Different takes on environmental topics may reflect differing takes on more fundamental environmental ideas. Below are a few of the EcoTypes axes related to this topic; these and other axes contribute to the larger theme-based patterns summarized above.
Food relates in obvious ways to the EcoTypes Nature axis: think of labeling on breakfast cereal or a host of other products where “natural” is prominently featured. The problem, as many know, is that “natural foods” are ubiquitous but unregulated: so, what does nature/natural imply in this context? Arguably, the assumption is typically one of pure (vs. hybrid) Nature.
The EcoTypes Spatial Scale axis represents one central debate in the context of food: distance. The local food movement arose to such prominence that the word locavore became the Oxford Word of the Year for 2007. But others have argued that global-scale food production is actually more efficient.
Google food and spirituality, and the results (167 million as of recent searches) will suggest that food is far more than material sustenance to many people.
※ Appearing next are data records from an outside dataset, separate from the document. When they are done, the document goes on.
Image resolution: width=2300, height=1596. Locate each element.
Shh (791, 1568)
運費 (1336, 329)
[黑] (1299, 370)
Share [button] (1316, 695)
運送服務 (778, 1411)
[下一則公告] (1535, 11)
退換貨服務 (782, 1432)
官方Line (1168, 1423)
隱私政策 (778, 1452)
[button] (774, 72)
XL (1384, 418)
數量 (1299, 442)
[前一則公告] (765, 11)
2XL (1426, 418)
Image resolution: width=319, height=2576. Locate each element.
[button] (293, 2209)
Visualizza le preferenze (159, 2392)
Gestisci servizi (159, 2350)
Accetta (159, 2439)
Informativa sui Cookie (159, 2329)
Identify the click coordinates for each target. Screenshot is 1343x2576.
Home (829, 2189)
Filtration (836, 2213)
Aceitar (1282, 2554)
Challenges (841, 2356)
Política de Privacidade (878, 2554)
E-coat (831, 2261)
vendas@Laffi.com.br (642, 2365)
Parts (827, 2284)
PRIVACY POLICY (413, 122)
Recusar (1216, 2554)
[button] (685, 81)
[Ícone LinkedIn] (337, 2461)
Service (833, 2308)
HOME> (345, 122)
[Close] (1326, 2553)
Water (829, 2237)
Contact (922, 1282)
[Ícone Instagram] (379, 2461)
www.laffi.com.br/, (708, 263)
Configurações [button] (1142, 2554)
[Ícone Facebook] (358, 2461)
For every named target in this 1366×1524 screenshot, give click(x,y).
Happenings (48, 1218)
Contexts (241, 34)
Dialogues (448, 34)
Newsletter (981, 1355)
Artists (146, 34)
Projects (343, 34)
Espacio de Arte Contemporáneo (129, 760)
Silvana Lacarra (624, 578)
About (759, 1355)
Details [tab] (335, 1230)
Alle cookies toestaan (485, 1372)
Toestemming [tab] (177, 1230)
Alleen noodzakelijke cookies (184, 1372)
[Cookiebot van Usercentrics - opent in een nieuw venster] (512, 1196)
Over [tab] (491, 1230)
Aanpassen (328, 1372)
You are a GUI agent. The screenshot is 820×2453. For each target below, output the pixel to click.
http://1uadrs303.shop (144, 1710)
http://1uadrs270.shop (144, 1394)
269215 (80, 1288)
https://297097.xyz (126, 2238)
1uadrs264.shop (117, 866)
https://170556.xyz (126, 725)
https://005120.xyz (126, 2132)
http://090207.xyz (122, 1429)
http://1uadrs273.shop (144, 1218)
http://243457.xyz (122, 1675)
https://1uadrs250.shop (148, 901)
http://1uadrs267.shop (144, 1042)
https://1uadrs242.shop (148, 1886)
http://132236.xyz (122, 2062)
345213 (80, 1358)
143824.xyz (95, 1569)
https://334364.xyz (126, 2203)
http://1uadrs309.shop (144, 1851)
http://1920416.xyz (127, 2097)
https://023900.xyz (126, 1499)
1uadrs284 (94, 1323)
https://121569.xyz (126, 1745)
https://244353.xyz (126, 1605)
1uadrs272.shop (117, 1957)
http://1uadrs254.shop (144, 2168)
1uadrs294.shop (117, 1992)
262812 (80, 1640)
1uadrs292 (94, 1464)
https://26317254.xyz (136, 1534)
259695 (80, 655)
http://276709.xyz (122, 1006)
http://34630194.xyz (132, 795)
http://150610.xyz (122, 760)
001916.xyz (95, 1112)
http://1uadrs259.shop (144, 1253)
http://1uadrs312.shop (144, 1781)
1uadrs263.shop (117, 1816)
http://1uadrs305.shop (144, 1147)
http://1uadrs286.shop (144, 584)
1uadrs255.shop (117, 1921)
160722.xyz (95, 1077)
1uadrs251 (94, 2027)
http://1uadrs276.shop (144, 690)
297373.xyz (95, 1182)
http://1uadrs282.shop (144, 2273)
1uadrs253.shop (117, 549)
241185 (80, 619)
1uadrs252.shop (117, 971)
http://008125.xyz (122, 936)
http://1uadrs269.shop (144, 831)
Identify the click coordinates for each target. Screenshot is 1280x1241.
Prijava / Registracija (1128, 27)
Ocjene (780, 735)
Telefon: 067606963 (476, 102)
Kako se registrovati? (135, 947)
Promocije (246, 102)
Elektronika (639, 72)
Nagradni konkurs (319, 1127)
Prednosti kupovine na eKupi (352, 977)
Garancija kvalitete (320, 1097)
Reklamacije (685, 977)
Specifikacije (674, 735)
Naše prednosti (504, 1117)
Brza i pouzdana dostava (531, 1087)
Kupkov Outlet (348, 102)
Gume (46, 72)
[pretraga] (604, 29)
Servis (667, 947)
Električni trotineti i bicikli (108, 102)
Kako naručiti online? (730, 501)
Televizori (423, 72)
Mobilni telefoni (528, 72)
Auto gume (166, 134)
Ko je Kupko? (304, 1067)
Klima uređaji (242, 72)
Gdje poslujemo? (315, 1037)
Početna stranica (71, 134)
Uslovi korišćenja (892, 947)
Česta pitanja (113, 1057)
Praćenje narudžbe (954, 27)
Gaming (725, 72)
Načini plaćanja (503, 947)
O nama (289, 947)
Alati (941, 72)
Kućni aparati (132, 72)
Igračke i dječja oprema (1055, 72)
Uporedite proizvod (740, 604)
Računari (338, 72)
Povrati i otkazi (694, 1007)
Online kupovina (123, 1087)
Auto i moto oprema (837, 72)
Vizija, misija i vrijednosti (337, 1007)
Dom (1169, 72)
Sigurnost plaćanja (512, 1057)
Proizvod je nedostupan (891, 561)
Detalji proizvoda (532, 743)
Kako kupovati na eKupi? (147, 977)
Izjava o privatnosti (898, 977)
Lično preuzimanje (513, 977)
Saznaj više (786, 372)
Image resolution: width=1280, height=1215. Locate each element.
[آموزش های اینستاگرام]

Yet the label on the back of packaged food is entirely limited to the latter, as are typical government nutrition guides. The EcoTypes Spirituality axis addresses the tension between these sacred vs. secular approaches.
Similar to the axes above, the Technology axis represents an important tension (summarized in the axis as phobic vs. philic) in how people approach food. Much like the Nature axis and its connection to an emphasis on food as pure, many people think of technology (e.g., use of genetically modified organisms) as an undesirable adulterant of food, something to be minimized; but, clearly, technology is central to food production, distribution, and preparation.
Take Sides
Take sides on this topic! It’s best if you are randomly assigned to a side, or pick a side you disagree with, as the point here is to try on a different approach than you may have, and to consider how differing takes on EcoTypes axes and themes may result in differing positions on environmental topics.
Following this tab are three positions—by no means comprehensive, but this gets us beyond the back-and-forth of a pro/con two-position debate. The first position is the default one, in some ways supporting what those interested in environmental issues have learned as the best way to approach this topic. Then there are two more positions that challenge this default position and/or each other. In each case you’ll find some details to get you started, and guidance on how each position may relate to EcoTypes axes and themes (do review the general material above, and feel free to explore other connections not noted here). The last tab lists all publications cited in the position summaries.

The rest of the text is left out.